Author’s note: I’ve decided to post some old essays from my various blogs. This post is about my recovery after a highly dysfunctional relationship. This relationship started out dysfunctional and gradually emerged as controlling and emotionally violent. I found it necessary to post here, as this site is my digital portfolio. Content warning for verbal and emotional abuse.
You will recall the one-year anniversary of your togetherness with worry like a mountain on the verge of avalanche. Your palms will sweat and your sleep will read in pulses, because you’re reliving it all and don’t know how you got there or made it out. You will have the day off work by some stroke of great fortune and need it so you can quietly disassemble yourself and recall the warmth of his kisses alongside the steel in his voice when angered. You will not understand still loving him despite, because the script says you should not only fear, but divorce yourself from all ideas of caring for this man. It will sting to call it an anniversary on the 11th; you mark the 8th month since you left on the 13th. The sting comes from being socialized to believe that if it fails, you’re to blame … and if it succeeds, you just might be worth a damn. You will remember that this is a lie. You will need to be more vigilant than ever about internalization and the havoc accompanying it. You will have to learn what letting go feels like from moment to moment, because it will change.

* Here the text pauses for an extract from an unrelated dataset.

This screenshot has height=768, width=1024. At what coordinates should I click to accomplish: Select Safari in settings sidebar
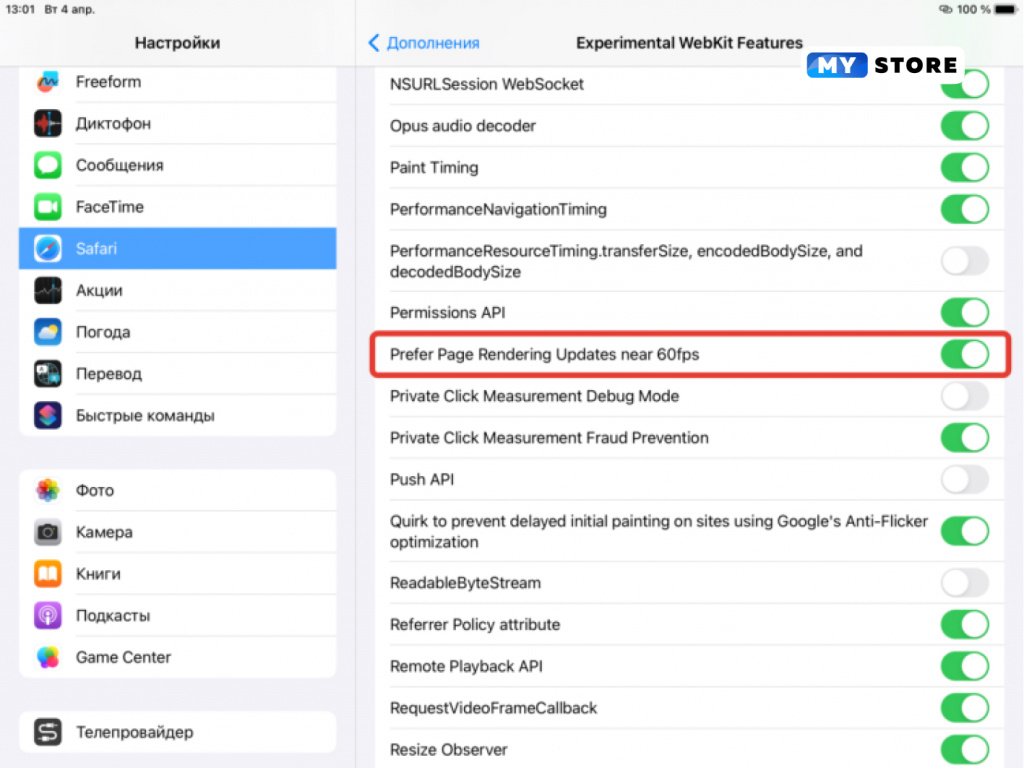point(177,248)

You will experience ambivalence like never before about her. She, who was guarded to protect herself from losing. You didn’t know her, still won’t be sure who she was, and will find yourself pissed at the mere idea of you owing her anything. She wanted direct communication from you about the breakup. At least, she said she did. You understood it then as a technicality that she “needed” to be mad about in order to have an emotional stake in the breakup. You were always skeptical of her sincerity towards you as a partner; you’ll realize later that you weren’t sure and afraid to say so. You were projecting a little bit and have since learned to check in with the source of every feeling you have. Every feeling about this relationship, yourself, your favorite food … everything. It will be exhausting sometimes, and rewarding all of the time. You will feel very deeply how bad you fucked that one up. You will also be crystal clear about your need back then to maintain the no contact rule. This included not answering her email or tweets those first tender days after the breakup. You will admit that was petty as fuck when you answered her email, “Okay.” You will mark that admission with a smirk; you know pettiness yields no actual rewards, and it didn’t really feel good to do that shit. You will realize that you were looking for a fight initially, but were not emotionally invested enough to carry it out. You will wish you’d known her better and be grateful you didn’t; the entanglement was enough. Your heart will sink a little every time you recall how supportive she was when you started therapy.
You will be angry at him all over again; he was the Dom, he was supposedly experienced enough in polyfidelity to have known what pitfalls may lie ahead of your rushed unity. You will feel tenderly about his childishness, because he told you more than once he was still five or six years old. You will be enraged at his knowledge of this and seeming commitment to remaining this way. You will wonder if you’ll ever talk to G about it, just because he freaked out so badly upon learning that you knew her, and there’s a part of you that is dying to know that you weren’t the only. Even with B’s constant mirroring and support, you will want to feel that it wasn’t just you. You will ache to undo the gaslighting that grew like kudzu in your mind: Your wanting to change him isn’t okay. You don’t want him to get better, you want him to be what you want, instead of who he is … You will remind yourself that when you asked him if he’d start beating your ass once you moved, that he made it about his shame and not your clear understanding of his escalating behavior. You will remind yourself that she was so afraid to talk to you about any of that shit, that she begged you not to tell him that you heard from her. You will remember that you stayed because you didn’t realize you never owed either of them a goddamn fucking thing.
You will take two weeks to write this, because you kept trying to think of ways to make it palatable to the people who’ll read it. Yourself included. You will be afraid that it sounds nonsensical, and quickly dismiss that fear because this isn’t about anyone but you. You will pray for your emotional release around this because you don’t wanna carry anything that doesn’t serve you. The lessons are the peach’s flesh; the pain is stone and stem. You can grow the stone into a tree if you do right. And perhaps you will.